Lo grave en este “caso Bisordi” es que lo que se lleva a juicio no resulta un presunto mal desempeño, sino la supuesta orientación ideológica de los jueces, que los conduciría a fallar en un sentido no deseado en los procesos a ex represores. En otras palabras, y para usar las del doctor Schiffrin, lo que se les imputa es la afectividad conjetural que los ligaría a la última dictadura. En un caso anterior, promovido también por el CELS, contra los camaristas federales de Resistencia Tomás Inda y María Beatriz Fernández, se les imputó lo mismo, respecto de una decisión sobre competencia, no sobre el fondo del asunto –la llamada “masacre de Margarita Belén”. En ese caso, ambos acusados salieron librados de los cargos pese al voto adverso de los jurados políticos, cuando aún no regía la ley 26.080. Debe tenerse en cuenta que, a partir de la ley mencionada, los jurados políticos poseen quórum propio en el jury de enjuiciamiento. A mi juicio, se trata de otra manifestación del obligar a los jueces no a juzgar conductas y personas, como es su deber, sino a juzgar la historia desde una determinada versión establecida de antemano como la “verdad”, que debe como tal ser sancionada por los tribunales[4]. Aquí no se trata de polemizar sobre nuestro pasado, para lo cual conviene otra sede. Surge, en cambio, que la judicatura, a la que se le adjudica una afectividad “procesista”, debe ser domesticada para dirigir el procedimiento y fallar uniformemente en un sentido, bajo pena de perder su puesto y ser sometida al “escrache” de los conocidos “grupos desprotegidos de la sociedad civil, enfrentados al bloque dominante”, a que se refiere el doctor Schiffrin, donde descuella el CELS. Aclaro que no he sido partidario del Proceso, que no he desempeñado puestos bajo ese régimen ni jurado su Estatuto y que, como abogado, he asumido defensas de perseguidos durante dictaduras militares. Esta aclaración, normalmente innecesaria, se vuelve imperiosa por la atmósfera de sospecha y descalificación que cubre el tema.

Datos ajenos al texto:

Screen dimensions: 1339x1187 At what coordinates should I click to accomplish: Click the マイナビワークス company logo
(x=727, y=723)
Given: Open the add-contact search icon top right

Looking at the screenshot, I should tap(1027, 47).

Podría argumentarse que, aparte del núcleo referido a ese doloroso pasado que se empeña en no pasar, en lo demás la independencia judicial se mantiene. Simplemente, nos encontraríamos ante una independencia de la agencia judicial marchando a dos velocidades: una, muy limitada, para el pasado político 1976-1983 (con tendencia a una extensión aún más atrás) y otra, plena, para la masa de los demás conflictos. Difícilmente habríamos podido convencer al viejo Montesquieu de la viabilidad de este doble tratamiento. El poder que sirve para obtener resultados favorables en un campo se intentaría extenderlo también al otro, en principio inmune. Así esta inscripto en la “naturaleza de las cosas” políticas. Y el barón se despacharía con alguna de sus sentencias, del tipo: “no hay peor tiranía que la que se ejerce a la sombra de las leyes y con los colores de la justicia”[5]. No está de más recordar al respecto la historia judicial del “corralito” y la pesificación, conflicto ajeno a nuestra guerra civil. Allí hubo una verdadera rebelión judicial, que se manifestó en los casos “Smith” y “Provincia de San Luis”; luego, un llamado al orden por parte del Ejecutivo y un Legislativo presuroso en ponerlo en práctica, volteando una Corte Suprema; a ello siguió un acto fallido en “Bustos” y una solución de compromiso en “Mazza”.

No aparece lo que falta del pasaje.